Cure Alveolar Soft Part Sarcoma International (iCureASPS)

Abstract
Metastases to the breast are uncommon, accounting for 0.5% of breast tumors, and most of them are originated from lymphoma, melanoma and carcinomas of various organs. Alveolar soft part sarcoma (ASPS) is a very rare neoplasm that is usually found in the lower extremities. Lungs are the common site of dissemination and may represent initial manifestation of disease. We report a clinically unsuspected case of ASPS presenting as a breast metastasis in a 25-year-old woman. The patient’s medical history was notable for a thyroid cancer treated by surgery and radioiodine ablation 2 years ago. Core needle biopsy of slowly growing breast mass yielded polygonal cells with abundant eosinophilic cytoplasm arranged into solid pattern. Differential diagnosis between apocrine cell carcinoma, paraganglioma, granular cell tumor, neuroendocrine carcinoma, ASPS and metastatic hepatocellular and renal cell carcinoma was rendered by immunohistochemistry. Strong nuclear TFE3 immunoreactivity confirmed a diagnosis of ASPS. Retrospectively a primary tumor was found in the thigh. Most likely, ASPS and thyroid cancer in the patient were growing synchronously and independently.

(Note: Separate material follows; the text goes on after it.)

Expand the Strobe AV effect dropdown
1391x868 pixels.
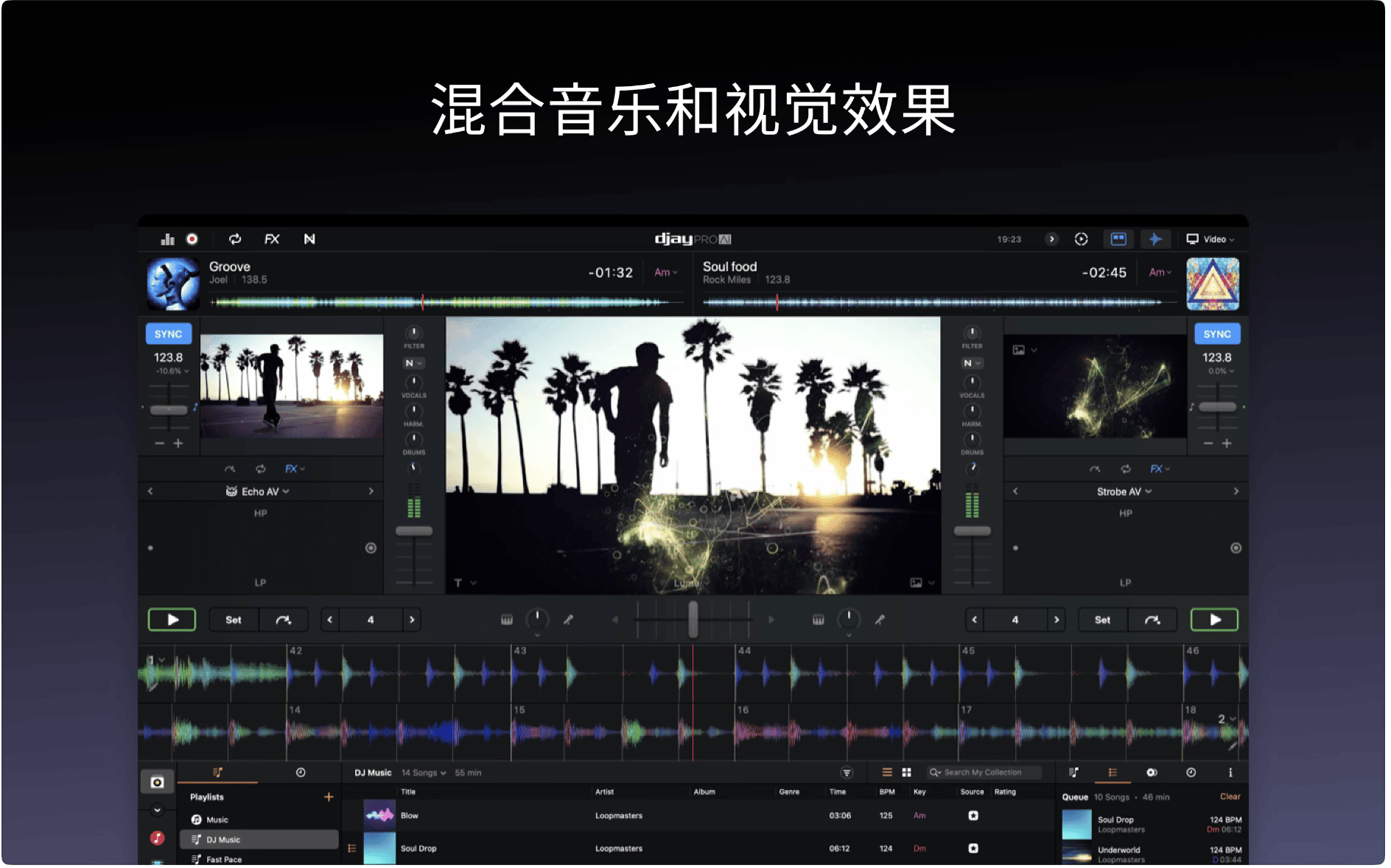[1124, 491]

https://www.ncbi.nlm.nih.gov/pmc/articles/PMC4583979/

“To diagnose ASPS metastasis blinded (without knowing the history of primary tumor) in small size core-needle biopsy was almost impossible without help of immunohistochemical panel. This powerful tool led by TFE3 antibody is an essential part of ASPS diagnostics, which may be optionally combined with crystalline evaluation by PAS-D staining and electron microscopy “

“According to the patient’s history, the tumor was developing after the treatment of PTC. However, it is known well that ASPS is a slowly-growing tumor. Taking into account of its metastatic spread to the breast and lung dissemination, we would propose synchronous development of both tumors prior to thyroid removal rather than ASPS preceded by PTC.”